Thank you to RR Donnelley & Sons Co. for sending us samples of their Custom Wave RFID labels. Now everybody knows about RR Donnelley’s custom antenna printing right? (You don’t? Well you should. Check out this article about them in RFID Journal!)
We received four different passive UHF tags which we tested in two different environments.
- Inside a warehouse
- Outside in an open parking lot
Below are the range test results.
|Inlay Measurements||18 mm * 44 mm||22 mm * 60 mm|
|Warehouse Read Range||2.2 meters||6.22 meters|
|Outdoor Read Range||2.13 meters||3.35 meters|
|Inlay Measurements||95 mm * 8 mm||50 mm * 30 mm|
|Warehouse Read Range||6.83 meters||9.19 meters|
|Outdoor Read Range||4.72 meters||5.18 meters|
Why is there such a significant difference in read range between the two environments if we are using the same reader and the same tags? Most likely the answer is due to reflection of RF energy. The diagram below shows the environment in our warehouse which we tested. The tags were being read down a corridor bordered by pallets of paper products. The image shows how the RF field might be reflected to improve our range.
Warehouse Test Diagram
The warehouse test diagram illustrates a reader with energy reflected down the corridor. Only a small amount of the energy output from the reader is able to escape through space between the pallets and up into space above the pallets. In this warehouse trial, the tag was able to be read from further away because there was more RF energy available to power the tag than there would have been in the open. Additionally, the large metal door behind the tag could have reflected energy back towards the tag, which would give the tag a double dose of RF energy.
Outside, most of the RF energy that was not oriented directly at the tag was lost because it escaped into space. The RF energy around the tag was weaker and it could not power the tag at the longer distances.
Reflection not only changes your ability to read a tag, but also creates strange tag reading situations. During the outside tests, we found what we thought was the max read range for the CW-100-05U7 at 4 meters. At 4.5 meters, we could not read the tag. However, at 5 meters, the reader found the tag again. Why could the reader pick up a read from 5 meters but not 4.5 meters? Of course the answer is reflection. The image below demonstrates the phenomenon that we saw.
RF Energy Fields
Passive UHF tags are dormant until they are powered by enough energy to send a response. In the example above, the RF energy is powerful enough to read a tag anywhere in the first area without any reflection. Then there is a small gap between fields. There is likely energy in the gap between the blue areas, but it is not enough to power the tag. In the small blue areas to the right of the large oval, the RF energy is enhanced via reflected RF waves increasing the energy available to the tags. In this situation, it may have reflected from the ground or nearby vehicles, as shown in the image below.
What can we take from this?
Testing is critical as it is almost impossible to consider all factors which you may see in your actual environment. More than focusing solely on the tag and reader, consider the places where the field will be at its weakest and adjust the tag or antenna locations if possible.

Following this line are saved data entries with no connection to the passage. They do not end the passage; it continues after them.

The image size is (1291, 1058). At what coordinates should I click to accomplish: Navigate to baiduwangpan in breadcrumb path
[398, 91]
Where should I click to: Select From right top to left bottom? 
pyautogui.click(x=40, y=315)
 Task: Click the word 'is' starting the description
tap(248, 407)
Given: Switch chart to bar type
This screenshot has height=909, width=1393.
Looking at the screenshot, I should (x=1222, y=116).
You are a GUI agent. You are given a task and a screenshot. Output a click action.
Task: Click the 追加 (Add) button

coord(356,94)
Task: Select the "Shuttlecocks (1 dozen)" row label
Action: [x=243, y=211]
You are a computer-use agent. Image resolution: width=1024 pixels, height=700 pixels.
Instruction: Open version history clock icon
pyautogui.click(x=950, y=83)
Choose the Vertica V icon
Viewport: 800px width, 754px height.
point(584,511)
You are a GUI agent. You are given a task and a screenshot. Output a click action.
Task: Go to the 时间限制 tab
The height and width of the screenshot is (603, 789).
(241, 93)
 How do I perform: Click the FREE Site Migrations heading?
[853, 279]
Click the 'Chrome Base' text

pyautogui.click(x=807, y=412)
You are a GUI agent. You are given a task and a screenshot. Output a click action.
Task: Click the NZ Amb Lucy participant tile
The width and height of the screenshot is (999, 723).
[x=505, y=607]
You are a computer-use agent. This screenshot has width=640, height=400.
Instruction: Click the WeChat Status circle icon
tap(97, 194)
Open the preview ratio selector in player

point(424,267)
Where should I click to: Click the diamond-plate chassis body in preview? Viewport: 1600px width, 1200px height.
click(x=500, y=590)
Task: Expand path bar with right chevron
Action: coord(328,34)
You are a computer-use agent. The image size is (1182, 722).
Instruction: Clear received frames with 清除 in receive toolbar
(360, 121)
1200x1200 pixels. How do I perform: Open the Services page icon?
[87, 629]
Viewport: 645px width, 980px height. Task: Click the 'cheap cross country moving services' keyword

You can see a video of how this works in practice below. The LED board which shows the , showing field strength with the Telaeris UHF Sensor.
RF reflection is one of many aspects of an RFID system to consider. For more information on RFID systems please contact email@example.com. For more information about the Custom Wave RFID labels, check out their website at http://www.rrdonnelley.com/printed-electronics/customwave/.
Note: Handheld RFID readers are not usually the best solution for long distance scanning. Fixed readers and antennas will typically provide a longer read range as the readers project more RF energy.